Ono no Komachi Washing the Copybook, from the series The Fashionable Seven Komachi (Furyu nana Komachi)
- Date:
- Edo period (1615–1868), about 1788
- Medium:
- Color woodblock print; oban
- Source:
- Art Institute of Chicago
Description
Ono no Komachi Washing the Copybook is a companion design from Chobunsai Eishi's series The Fashionable Seven Komachi (Furyu nana Komachi), dated about 1783 in the collection of the Art Institute of Chicago. The episode it parodies is one of the most famous of the seven Komachi vignettes: confronted with a rival who claimed her winning poem had been copied from an older anthology, Ono no Komachi proved her authorship by washing the disputed page, whereupon the inserted lines dissolved while her own ink held fast.
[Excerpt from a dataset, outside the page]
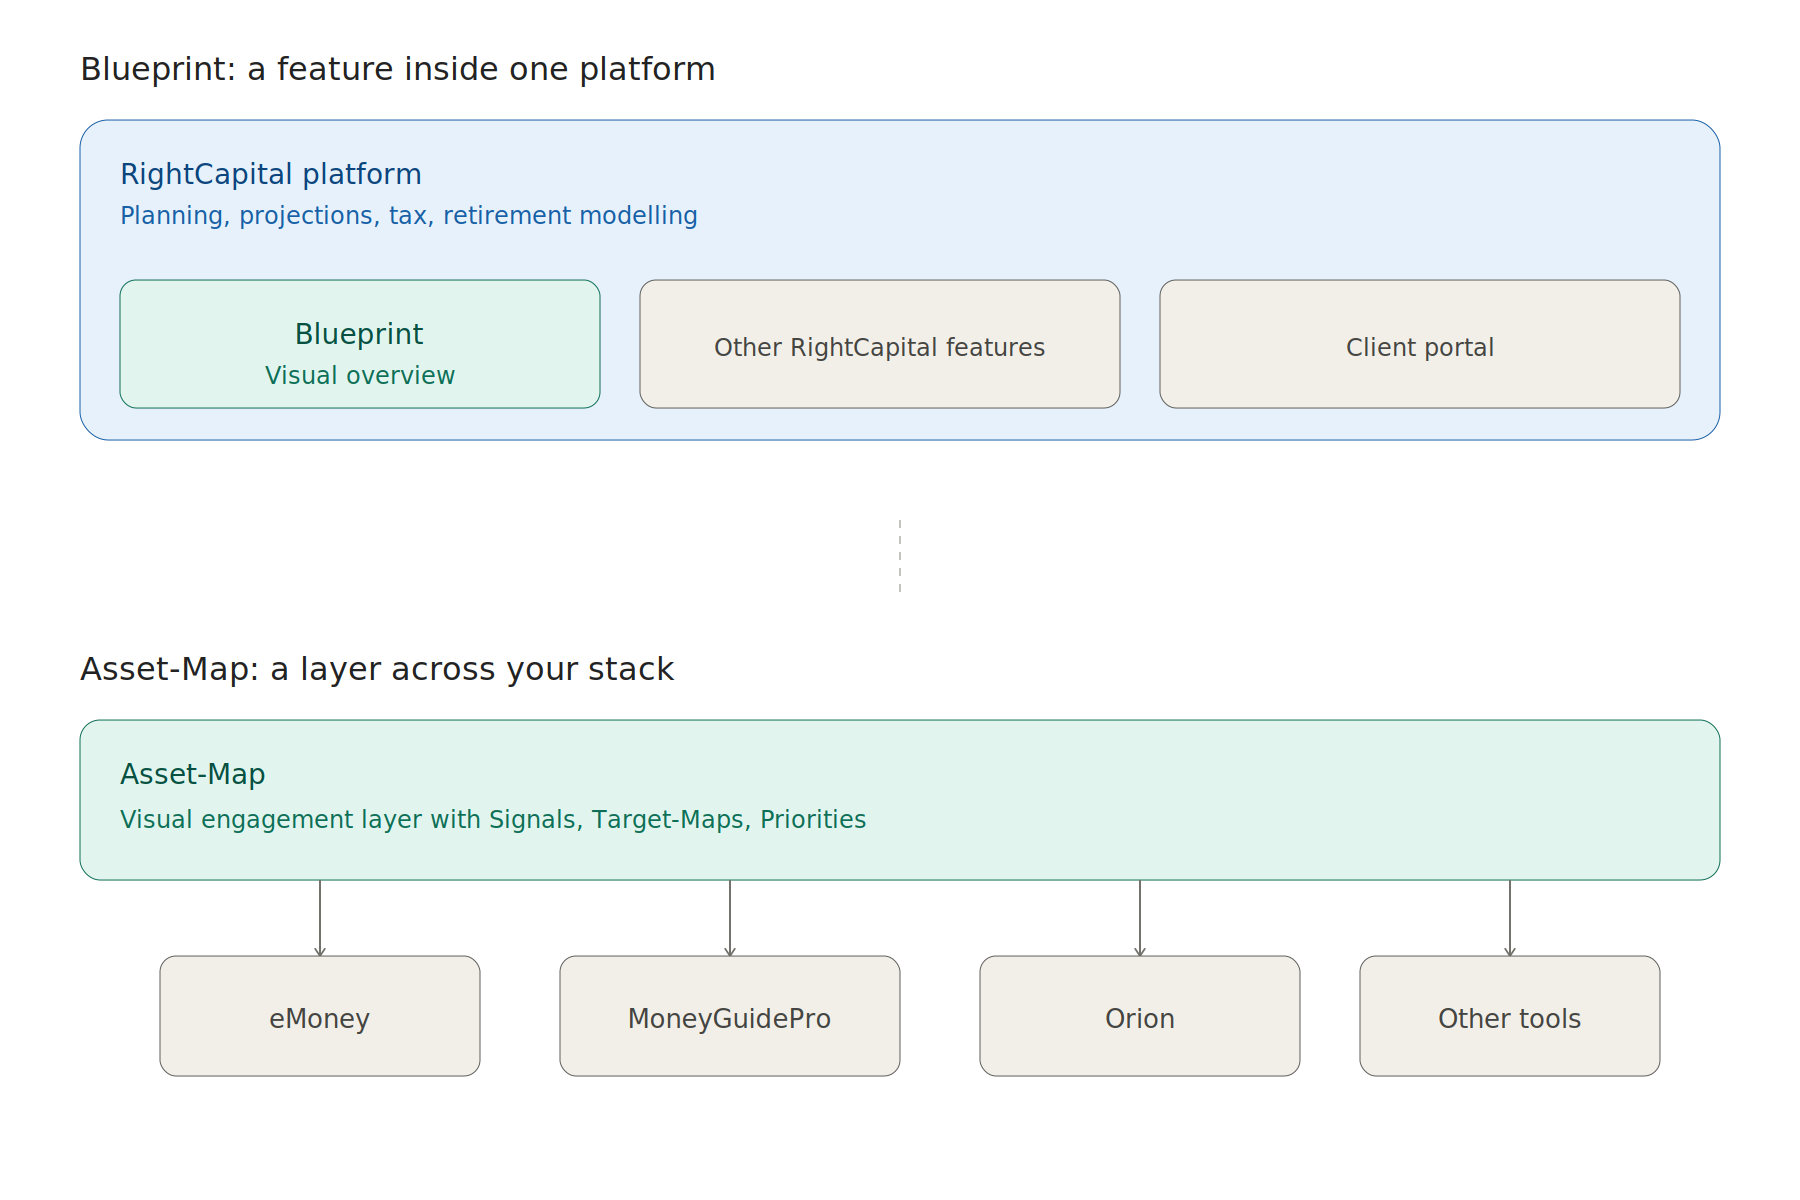Select the Other tools box
This screenshot has height=1200, width=1800.
coord(1510,1017)
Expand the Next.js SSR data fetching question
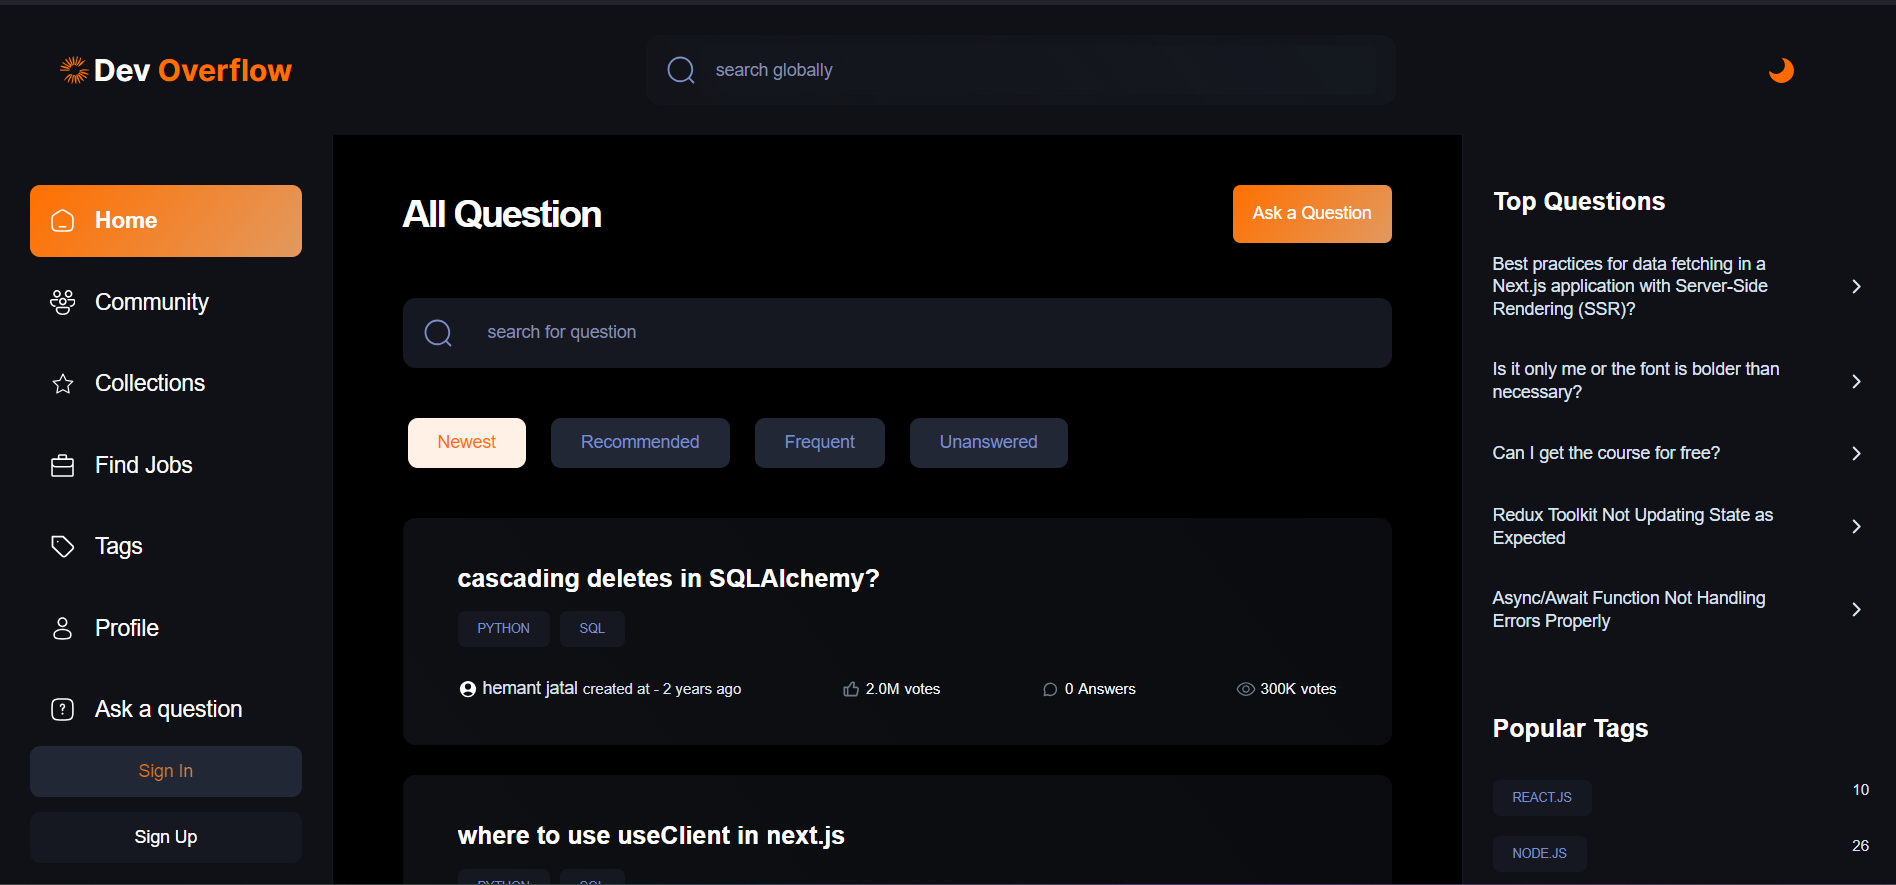Viewport: 1896px width, 885px height. [1855, 287]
Eishi recasts the legend as a moment of Edo [bijin-ga](/glossary/bijin-ga) reverie, replacing Heian courtiers with elegantly dressed contemporary women gathered around a basin in which a sheet of paper floats. The narrative pivot is conveyed less through dramatic gesture than through quiet attention, with each figure leaning slightly toward the water in postures that betray Eishi's Kano-trained [ukiyo-e](/glossary/ukiyo-e) instinct for restrained pictorial rhythm. He had absorbed the classical tradition under Kano Eisen-in before turning to commercial printmaking, and the discipline shows in the long, even brushwork that defines kimono outlines and the economical handling of facial features. The print depends on viewers recognising the mitate-e device, in which a contemporary scene stands in for a classical one, but it also functions as a self-contained study of female composure. As part of the Furyu nana Komachi set in the Art Institute's holdings, it documents how Eishi reused Heian poetic material across multiple sheets to produce a coherent fashionable cycle aimed at literate Edo townspeople.